Sakana AIは米GoogleでAI開発に携わった研究者らが2023年7月に設立。同社は既存の小規模な生成AIモデルを組み合わせ、言語や画像の処理能力が高いAIを生み出す技術を強みとしている。膨大な量のトレーニングデータを使用して大規模なAIモデルを構築する米OpenAIやGoogleと比べて、コストや電力消費を抑えられる効率性が大きな特徴となっている。同社はこれまでに、画像生成を含むアプリケーション向けの3つのAIモデルをリリースしている。

同社は2024年1月にもNTTやソニーグループ、コースラなどから3,000万ドル(約43億円)を調達していたが、今回更なる資金調達に成功した形だ。なお、今回の調達により、同社の企業価値の評価額は11億ドル(約1,600億円)超となり、日本で創業した企業としては最速でのユニコーン(企業価値10億ドル以上の未上場企業)到達となった。

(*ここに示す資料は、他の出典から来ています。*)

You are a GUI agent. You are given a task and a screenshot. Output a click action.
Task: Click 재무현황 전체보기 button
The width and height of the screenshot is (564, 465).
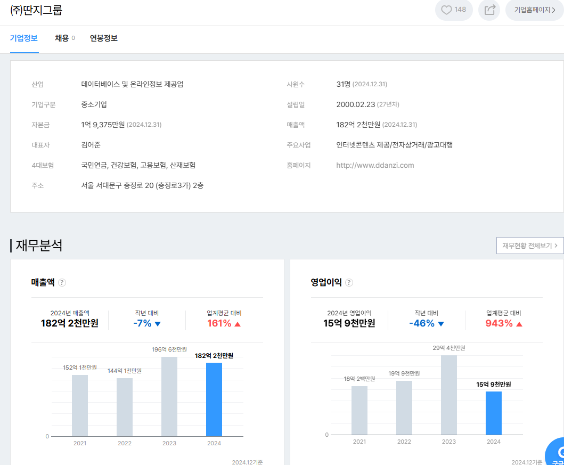click(x=529, y=246)
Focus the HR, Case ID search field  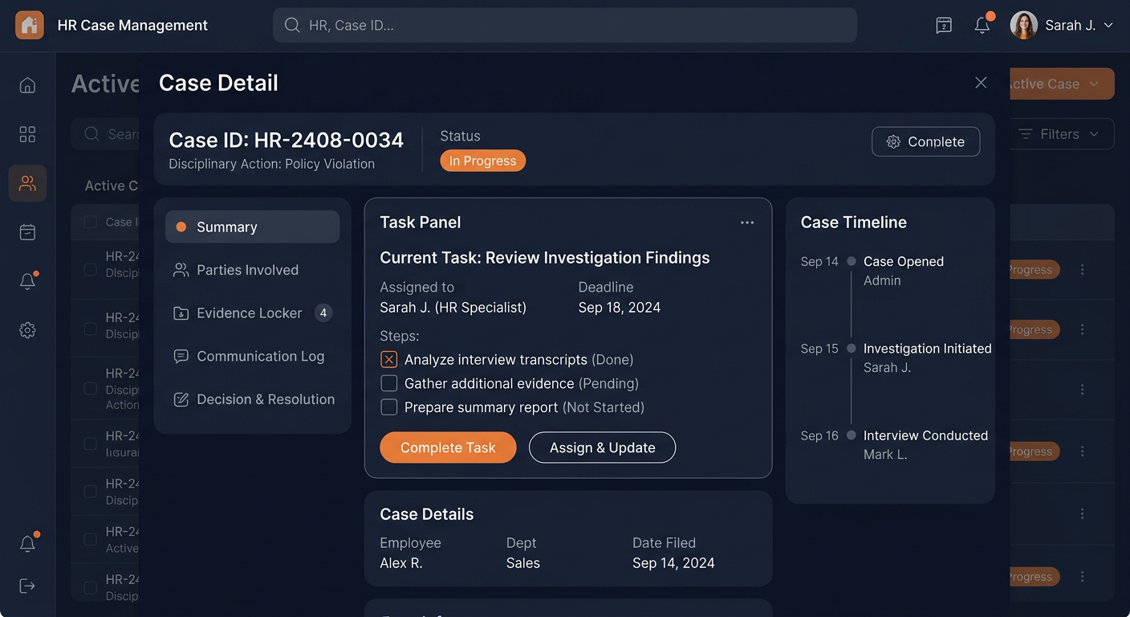click(x=565, y=25)
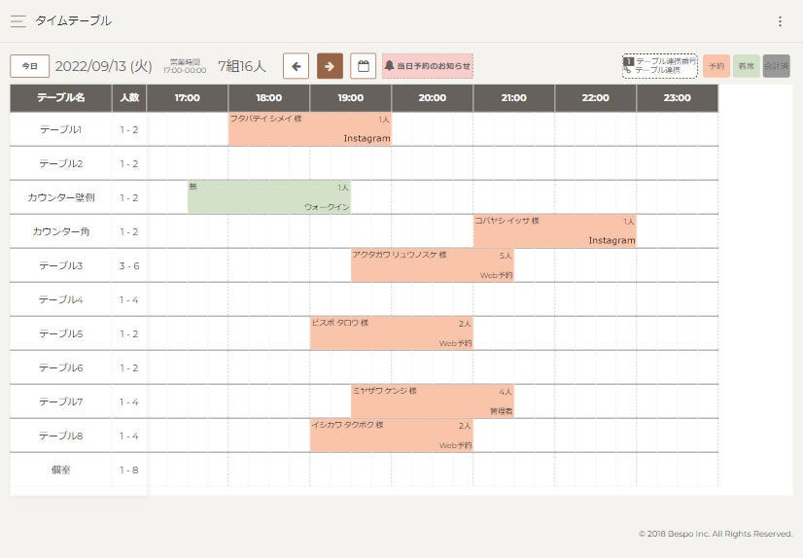
Task: Open イシカワ タクボク reservation on テーブル8
Action: [x=391, y=436]
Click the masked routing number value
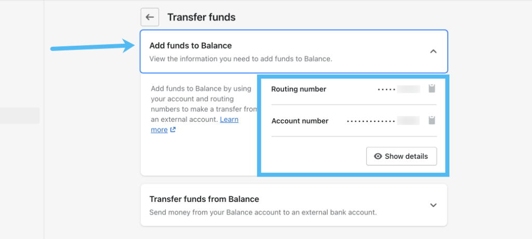The width and height of the screenshot is (532, 239). [x=398, y=89]
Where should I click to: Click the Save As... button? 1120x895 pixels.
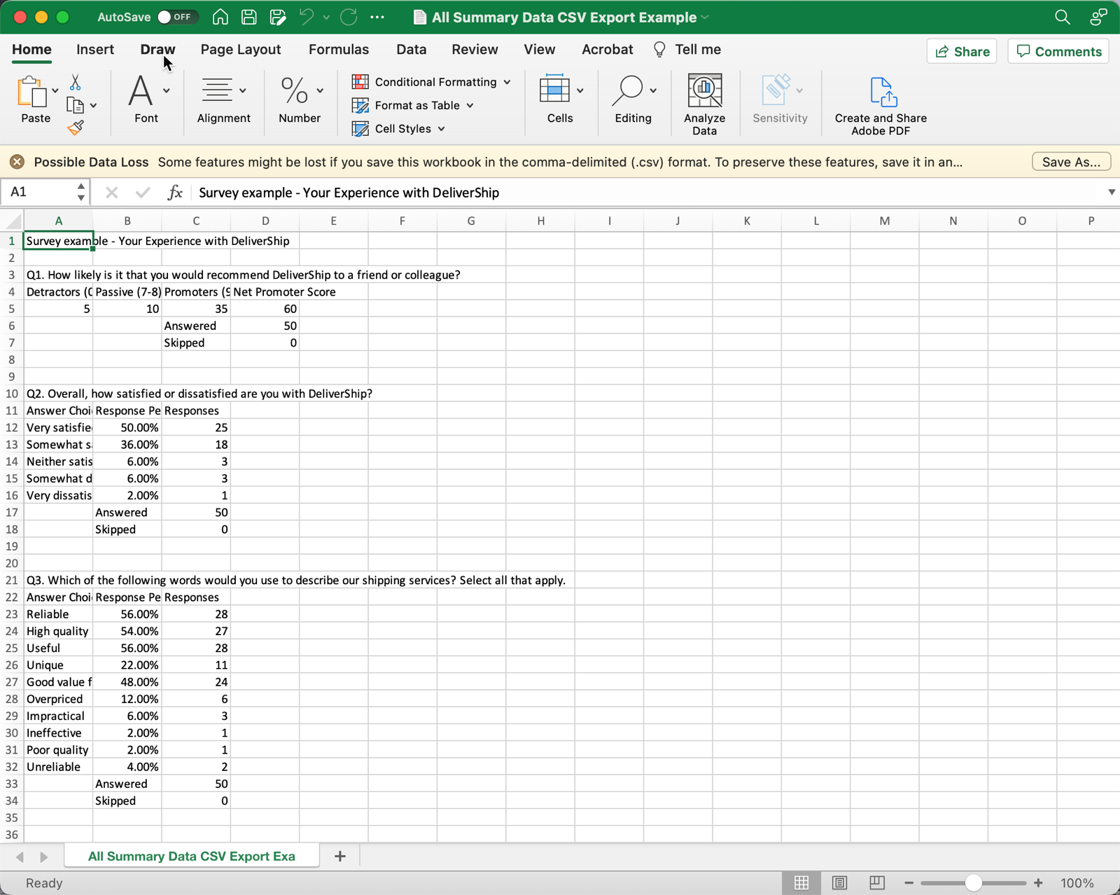(1070, 162)
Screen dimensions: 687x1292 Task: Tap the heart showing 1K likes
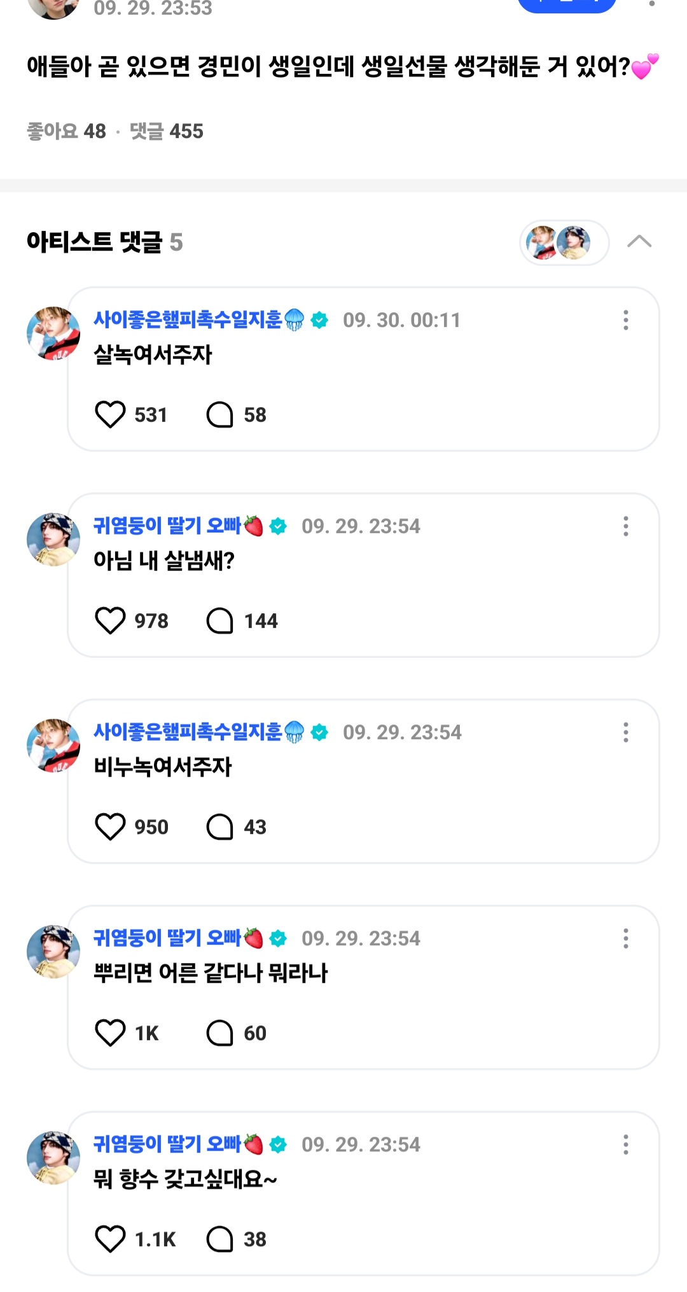point(110,1033)
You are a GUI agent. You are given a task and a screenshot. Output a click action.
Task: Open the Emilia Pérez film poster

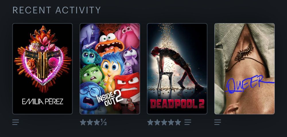[42, 69]
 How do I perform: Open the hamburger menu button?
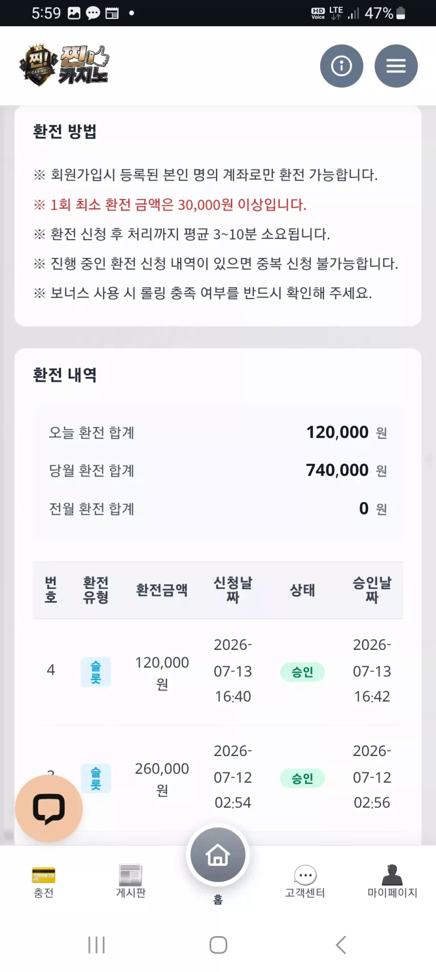pyautogui.click(x=396, y=66)
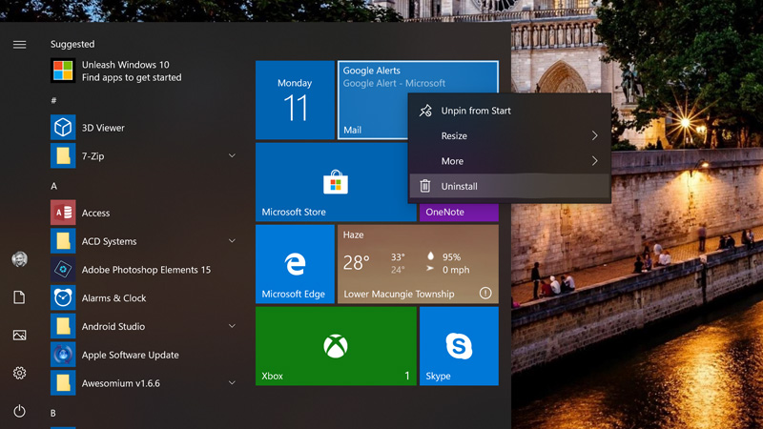
Task: Open Alarms & Clock app
Action: [x=113, y=297]
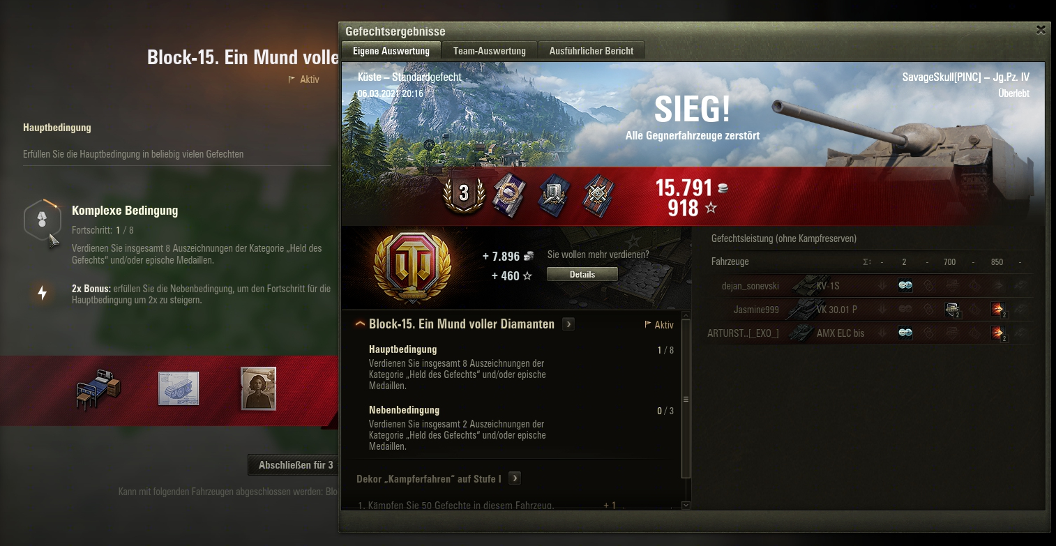
Task: Click the Abschließen für 3 button
Action: (x=295, y=465)
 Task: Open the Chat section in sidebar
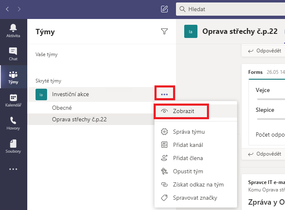(x=13, y=54)
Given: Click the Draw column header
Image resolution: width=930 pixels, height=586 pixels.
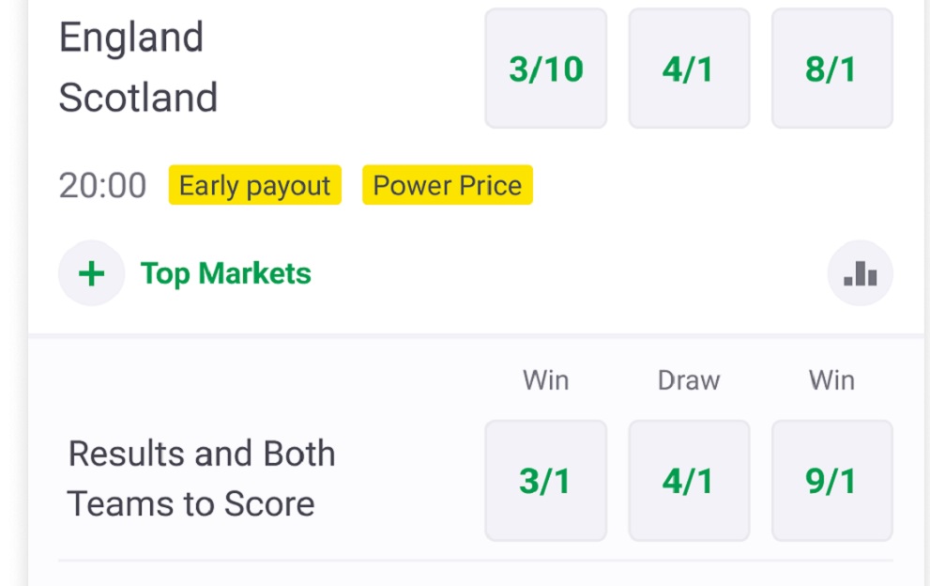Looking at the screenshot, I should [x=688, y=380].
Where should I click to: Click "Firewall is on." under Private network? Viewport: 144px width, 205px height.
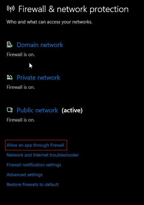click(x=21, y=87)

Sakana AIは同日の声明で、AI研究やデータセンターへのアクセス、日本におけるAI人材の育成においてNVIDIAと提携するとも発表した。今後、NVIDIAの主力製品である画像処理半導体(GPU)の提供も受ける。

Sakana AIのデビット・ハ最高経営責任者(CEO)は今回の資金調達について、技術開発のための「十分すぎる弾薬」になると述べた。また、同社の伊藤錬最高執行責任者(COO)は、「NVIDIAと組むことで日本で世界級のAIのリサーチラボを作りたい。日本の特性を生かした研究開発を行っていく」と今後の展望を述べた。

一方のNVIDIAとしては生成AI開発を手掛けるスタートアップを囲い込む狙いがある。同社はSakana AIの他にも仏Mistral AI、カナダ・Cohereなど、世界42社ある生成AIユニコーンのうち18社に出資をしており、米OpenAIとも交渉中であるという。スタートアップに積極投資をすれば、自社のGPUや生成AI開発ツールの購入・利用が見込める。最近では米MicrosoftやGoogle、米Amazonなどが自社のクラウドサービスの利用を促すため、スタートアップ企業に積極投資を進め、競争が激化しており、早期囲い込みにより、独走態勢をより強固にしたい構えだ。

NVIDIAのジェンスン・ファンCEOは今回の出資・提携について、「技術発展のためだけでなく、日本での活動を強化するためにも、このパートナーシップが持つ可能性を楽しみにしている」と述べた。